There is a funny story about a recent publication of mine.  The Chinese translation of my essay, "Why Are Platonists So Horny? What Murdoch’s 'The Nice and the Good' Can Teach Us" just came out.  However, my hard-working translator mistakenly rendered "horny" in my original title (sèmí 色迷) as "thorny" (jíshǒu 棘手)! I told the translator, and he said that he will fix the mistake, so in case it is changed soon online, a screenshot of the original is copied below.


In addition, if you are curious, here are links to the original English essay and the Chinese translation.

Selected readings

Update: The Chinese translation has already been revised, with "horny" (hàosè 好色) replacing "thorny" (jíshǒu 棘手).



26 Comments

  1. Philip Taylor said,

    December 2, 2021 @ 4:50 am

    I am probably demonstrating both my Britishness and my age, but I found Professor van Norden's citation of Iris Murdoch as bare "Murdoch" in the title of his article very confusing, and perhaps a tad disrespectful. Within the body of an academic paper, it is, of course, completely normal to refer to other authors merely by surname regardless of sex, but in the context of the title of a paper, I (and perhaps for others of my generation and nationality) expect female authors to be referred to as <Given name> <Surname> rather than just <Surname>, the latter invariably suggesting a male author. So, "Agatha Christie" rather than "Christie", "Iris Murdoch" rather than "Murdoch" and so on.

    In the present case, I initially interpreted "Murdoch" as referring to the (male) newspaper publisher of that name, and only when I searched for and read Professor van Norden's original article did I realise that he was referring to Iris Murdoch. With the benefit of hindsight, I now see that Iris Murdoch is also mentioned in the Chinese text, but failed to spot that at first glance.

  2. David Marjanović said,

    December 2, 2021 @ 7:09 am

    the latter invariably suggesting a male author

    Maybe Van Norden consciously tried to avoid that.

    I must say, though, that I've never been taught this convention either. It reminds me of the 1950s paper by "Theodore H. Eaton, Jr., and Peggy Lou Stewart"…

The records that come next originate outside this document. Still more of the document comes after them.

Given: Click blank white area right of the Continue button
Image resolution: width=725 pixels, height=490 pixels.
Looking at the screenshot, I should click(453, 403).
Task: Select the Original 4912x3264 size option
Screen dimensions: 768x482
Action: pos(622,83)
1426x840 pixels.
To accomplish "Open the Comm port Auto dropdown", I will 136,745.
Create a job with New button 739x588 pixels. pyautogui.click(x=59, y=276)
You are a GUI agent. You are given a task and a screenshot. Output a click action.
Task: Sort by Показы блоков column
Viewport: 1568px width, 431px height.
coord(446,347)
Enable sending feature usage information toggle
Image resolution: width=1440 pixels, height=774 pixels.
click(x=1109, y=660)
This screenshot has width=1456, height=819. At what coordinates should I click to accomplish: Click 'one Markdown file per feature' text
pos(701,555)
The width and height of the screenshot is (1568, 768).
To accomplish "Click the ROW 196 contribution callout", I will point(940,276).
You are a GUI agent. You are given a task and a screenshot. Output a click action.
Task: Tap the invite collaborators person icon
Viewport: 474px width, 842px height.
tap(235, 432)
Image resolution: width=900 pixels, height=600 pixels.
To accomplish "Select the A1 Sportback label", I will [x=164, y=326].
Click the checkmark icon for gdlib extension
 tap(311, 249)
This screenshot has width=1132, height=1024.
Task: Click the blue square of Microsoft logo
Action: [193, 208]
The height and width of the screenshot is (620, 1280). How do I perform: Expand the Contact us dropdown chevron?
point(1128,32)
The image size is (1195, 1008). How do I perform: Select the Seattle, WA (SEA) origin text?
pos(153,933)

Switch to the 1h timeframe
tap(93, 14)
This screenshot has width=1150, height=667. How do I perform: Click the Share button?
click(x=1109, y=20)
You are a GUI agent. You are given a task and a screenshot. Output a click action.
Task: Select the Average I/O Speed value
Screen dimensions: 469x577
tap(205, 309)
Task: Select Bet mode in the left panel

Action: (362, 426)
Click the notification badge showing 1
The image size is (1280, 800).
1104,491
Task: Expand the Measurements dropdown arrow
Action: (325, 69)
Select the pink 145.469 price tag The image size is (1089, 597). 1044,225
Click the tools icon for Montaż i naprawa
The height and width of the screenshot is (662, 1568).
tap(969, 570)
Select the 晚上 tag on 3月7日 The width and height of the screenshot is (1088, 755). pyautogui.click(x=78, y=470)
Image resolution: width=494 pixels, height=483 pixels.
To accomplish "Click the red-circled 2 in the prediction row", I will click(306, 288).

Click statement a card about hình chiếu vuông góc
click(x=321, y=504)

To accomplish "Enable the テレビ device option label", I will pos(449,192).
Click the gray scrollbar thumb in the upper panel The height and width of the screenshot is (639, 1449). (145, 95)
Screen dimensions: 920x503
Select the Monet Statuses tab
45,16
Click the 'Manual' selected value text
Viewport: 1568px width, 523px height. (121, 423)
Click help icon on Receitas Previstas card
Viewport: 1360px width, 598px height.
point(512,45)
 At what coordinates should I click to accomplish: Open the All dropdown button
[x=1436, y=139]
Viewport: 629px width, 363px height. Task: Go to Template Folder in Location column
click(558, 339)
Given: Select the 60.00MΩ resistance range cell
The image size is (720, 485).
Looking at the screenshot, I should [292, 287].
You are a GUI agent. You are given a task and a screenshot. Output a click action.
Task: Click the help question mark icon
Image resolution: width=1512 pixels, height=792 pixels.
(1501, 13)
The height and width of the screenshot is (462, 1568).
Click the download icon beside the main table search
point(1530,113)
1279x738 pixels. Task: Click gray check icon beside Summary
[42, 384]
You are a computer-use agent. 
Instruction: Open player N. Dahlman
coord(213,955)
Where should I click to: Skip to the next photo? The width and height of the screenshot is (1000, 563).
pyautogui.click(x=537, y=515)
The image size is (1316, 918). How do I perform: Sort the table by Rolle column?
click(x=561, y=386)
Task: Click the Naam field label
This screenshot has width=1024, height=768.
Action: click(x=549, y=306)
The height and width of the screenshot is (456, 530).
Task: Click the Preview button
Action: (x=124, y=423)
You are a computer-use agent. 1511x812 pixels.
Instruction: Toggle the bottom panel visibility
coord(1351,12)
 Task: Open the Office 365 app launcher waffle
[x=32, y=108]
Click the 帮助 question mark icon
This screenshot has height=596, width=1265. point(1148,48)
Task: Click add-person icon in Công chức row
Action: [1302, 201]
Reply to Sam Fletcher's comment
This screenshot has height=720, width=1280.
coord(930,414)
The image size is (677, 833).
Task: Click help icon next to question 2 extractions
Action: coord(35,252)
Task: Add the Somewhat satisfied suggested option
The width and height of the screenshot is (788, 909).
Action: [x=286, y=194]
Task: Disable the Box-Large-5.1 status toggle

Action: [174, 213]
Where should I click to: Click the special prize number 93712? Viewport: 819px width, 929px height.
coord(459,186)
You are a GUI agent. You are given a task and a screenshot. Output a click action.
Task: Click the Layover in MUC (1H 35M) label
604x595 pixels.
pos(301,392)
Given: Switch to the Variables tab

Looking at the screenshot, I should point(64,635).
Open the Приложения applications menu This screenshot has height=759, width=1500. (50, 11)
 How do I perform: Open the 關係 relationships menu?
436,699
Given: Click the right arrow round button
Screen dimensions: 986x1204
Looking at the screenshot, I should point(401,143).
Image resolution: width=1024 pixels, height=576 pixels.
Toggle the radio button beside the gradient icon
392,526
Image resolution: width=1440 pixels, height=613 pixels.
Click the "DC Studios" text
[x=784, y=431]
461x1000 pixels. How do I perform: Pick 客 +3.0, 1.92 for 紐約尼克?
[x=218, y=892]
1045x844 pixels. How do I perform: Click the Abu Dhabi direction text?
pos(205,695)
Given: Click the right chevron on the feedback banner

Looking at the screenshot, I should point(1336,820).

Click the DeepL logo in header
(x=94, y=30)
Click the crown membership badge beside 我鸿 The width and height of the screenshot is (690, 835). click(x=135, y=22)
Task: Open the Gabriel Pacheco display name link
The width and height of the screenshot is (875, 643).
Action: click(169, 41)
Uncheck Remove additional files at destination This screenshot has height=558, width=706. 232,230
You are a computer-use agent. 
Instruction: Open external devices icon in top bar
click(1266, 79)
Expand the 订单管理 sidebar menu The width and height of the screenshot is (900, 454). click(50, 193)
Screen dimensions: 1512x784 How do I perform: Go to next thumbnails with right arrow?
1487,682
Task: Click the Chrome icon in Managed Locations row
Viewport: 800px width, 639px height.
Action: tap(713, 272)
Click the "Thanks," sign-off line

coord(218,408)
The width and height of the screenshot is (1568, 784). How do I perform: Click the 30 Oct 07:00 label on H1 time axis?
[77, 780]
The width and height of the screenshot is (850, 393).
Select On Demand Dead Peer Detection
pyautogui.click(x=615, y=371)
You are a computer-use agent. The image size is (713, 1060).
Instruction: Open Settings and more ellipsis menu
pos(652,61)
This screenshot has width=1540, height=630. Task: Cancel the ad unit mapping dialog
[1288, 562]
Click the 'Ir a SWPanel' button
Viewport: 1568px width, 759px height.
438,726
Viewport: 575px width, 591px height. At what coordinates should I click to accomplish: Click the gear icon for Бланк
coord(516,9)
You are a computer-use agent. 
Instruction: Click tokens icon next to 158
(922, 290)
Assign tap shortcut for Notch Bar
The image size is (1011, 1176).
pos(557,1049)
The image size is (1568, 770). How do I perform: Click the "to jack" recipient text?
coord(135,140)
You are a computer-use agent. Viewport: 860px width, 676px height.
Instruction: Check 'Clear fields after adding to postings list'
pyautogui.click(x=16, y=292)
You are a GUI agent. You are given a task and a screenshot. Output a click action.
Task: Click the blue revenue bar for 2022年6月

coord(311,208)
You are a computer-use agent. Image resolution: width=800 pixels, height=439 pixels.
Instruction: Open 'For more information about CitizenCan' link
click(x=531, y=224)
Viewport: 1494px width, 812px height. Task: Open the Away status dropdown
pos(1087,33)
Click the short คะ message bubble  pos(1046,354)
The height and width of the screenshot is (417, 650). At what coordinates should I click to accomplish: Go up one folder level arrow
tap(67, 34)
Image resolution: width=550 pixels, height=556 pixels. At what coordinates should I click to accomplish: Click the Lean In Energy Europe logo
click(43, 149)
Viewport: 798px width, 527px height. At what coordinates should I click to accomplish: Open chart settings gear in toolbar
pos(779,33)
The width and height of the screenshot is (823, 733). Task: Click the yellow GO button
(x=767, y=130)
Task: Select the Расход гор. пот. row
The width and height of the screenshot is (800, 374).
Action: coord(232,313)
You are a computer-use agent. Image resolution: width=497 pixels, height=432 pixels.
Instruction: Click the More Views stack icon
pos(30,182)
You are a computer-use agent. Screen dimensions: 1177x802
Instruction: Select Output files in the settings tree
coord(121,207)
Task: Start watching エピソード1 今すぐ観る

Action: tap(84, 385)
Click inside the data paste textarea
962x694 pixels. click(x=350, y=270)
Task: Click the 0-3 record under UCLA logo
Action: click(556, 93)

  3. Bryan W Van Norden said,

    December 2, 2021 @ 7:24 am

    I think an interesting question is how to translate "horny" into Chinese. "Horny" in English is colloquial and vulgar but not (to my ear) obscene. My translator changed 棘手 to 好色, but I'm not sure that is the best translation. One Chinese friend suggested 发骚, another suggested 闷骚 ("because you are talking about Platonists," they said), and one online search suggested 色迷迷. — Bryan

  4. Bryan W Van Norden said,

    December 2, 2021 @ 9:41 am

    >>I am probably demonstrating both my Britishness and my age…

    Yes.

  5. Terry K. said,

    December 2, 2021 @ 10:09 am

    Seems to me that if the identity of the person named isn't obvious from just the last name, then the full name should be used on first mention, regardless of the gender of the person referred to. I don't think, though, a full name is necessary in a headline (though it might sometimes be advisable); one can get that from the article.

  6. Jerry Friedman said,

    December 2, 2021 @ 10:20 am

    Terry K.: I agree. In some contexts, maybe one could expect pretty much all readers to know which Murdoch wrote The Nice and the Good, but that would have to be a pretty specialized context to work in Chinese.

    David Marjanović:

    I must say, though, that I've never been taught this convention either. It reminds me of the 1950s paper by "Theodore H. Eaton, Jr., and Peggy Lou Stewart"…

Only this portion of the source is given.